_Passage shown:_
Monthly Archives: March 2013
The taxes got done, anyhow.
If we are counting puzzle barriers, I finished... five this month. I'm counting one door twice, because walking out of that room is a different puzzle than walking into the room. Actually walking into the room is one puzzle with two solutions, but that's getting too fiddly to worry about, so let's call it five.
I consider that under par. But number two involved quite a lot of environmental coding -- yet another effect that can be applied to nearly any object in the game. (I don't mean it does something interesting to every object in the game. Trying to stay focussed here! But I still had to write a rulebook and deal with the most obvious special cases.)
I also spent some time cleaning up the verb set, and polishing parser error messages. You may recall in the teaser -- well, you probably don't recall, but I was pretty proud of this: if you type "SEARCH WORKBENCH CAREFULLY", the game replies:
I understood the command "search workbench" (that is, search the workbench); but not the word "carefully" at the end.
The Inform default error is not that specific. I had to do some hacking to get the words to quote correctly. This month I redid the hack and applied it to the current build. (It didn't transfer over exactly, because the teaser was written with an older release of Inform 7.) So, that kind of parser polishing.
That was pretty much Hadean Lands in March.
I’m pleased to announce Spoilerific, a new web-based service I created to allow the safe discussion of story spoilers on Twitter.
Spoilerific represents a followup-in-action to a Gameshelf post I wrote last year, Let’s use rot13 for game spoilers. As Spoilerific’s About page says, my suggestion to end encoded tweets with a link to rot13.com never really caught on. And of course no major Twitter clients have recently added rot13-encode/decode features, which remains the thing I really would love to see. So, for lack of any of that, I offer this.

_Supplied material:_

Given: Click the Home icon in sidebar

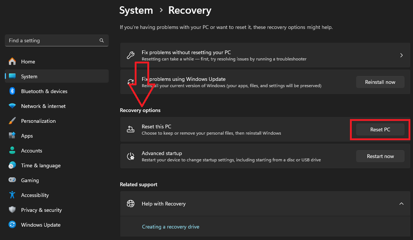Looking at the screenshot, I should [12, 62].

_To do:_
1. In the March 2013 archive, what is the name of the new web-based service for discussing story spoilers on Twitter?
2. Please write out the March 2013 archive again, beginning at the words "Monthly Archives: March" and stopping after "call it five.", with "puzzle" renamed to "riddle".
These lines have nothing to do with the March 2013 archive.

_Answers to the exercise:_
1. Spoilerific

2.
Monthly Archives: March 2013
The taxes got done, anyhow.
If we are counting riddle barriers, I finished... five this month. I'm counting one door twice, because walking out of that room is a different riddle than walking into the room. Actually walking into the room is one riddle with two solutions, but that's getting too fiddly to worry about, so let's call it five.